The BSB did not seek to JR Miller, in which costs of £4,500 at an hourly rate of £160 were awarded to Mr Miller, a barrister of seven years’ call who did his own preparation work.
The only issue to be decided by Mr Post – who was appointed by the tribunal that acquitted Ms Sivanandan – was the hourly rate she should receive, and whether it should be the £18 an hour prescribed for a litigant-in-person (£9.25 until 30 September 2011) by the Civil Procedure Rules, or the £120 claimed.
The BSB argued that rather than exercise his own discretion, Mr Post had “wrongly treated Ryder J’s decision as determinative of his own decision”.

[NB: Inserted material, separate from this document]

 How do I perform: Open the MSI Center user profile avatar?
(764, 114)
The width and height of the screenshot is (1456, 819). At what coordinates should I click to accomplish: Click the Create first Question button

In the judgment of the tribunal that heard Ms Sivanandan’s case, chaired by John Hendy QC, the unanimous view of the panel was that the BSB should have never have brought the proceedings.
Permission to bring the JR is understood to have been granted.
The BSB has itself been on the receiving end of a JR recently in connection with irregularities over appointments to tribunal panels.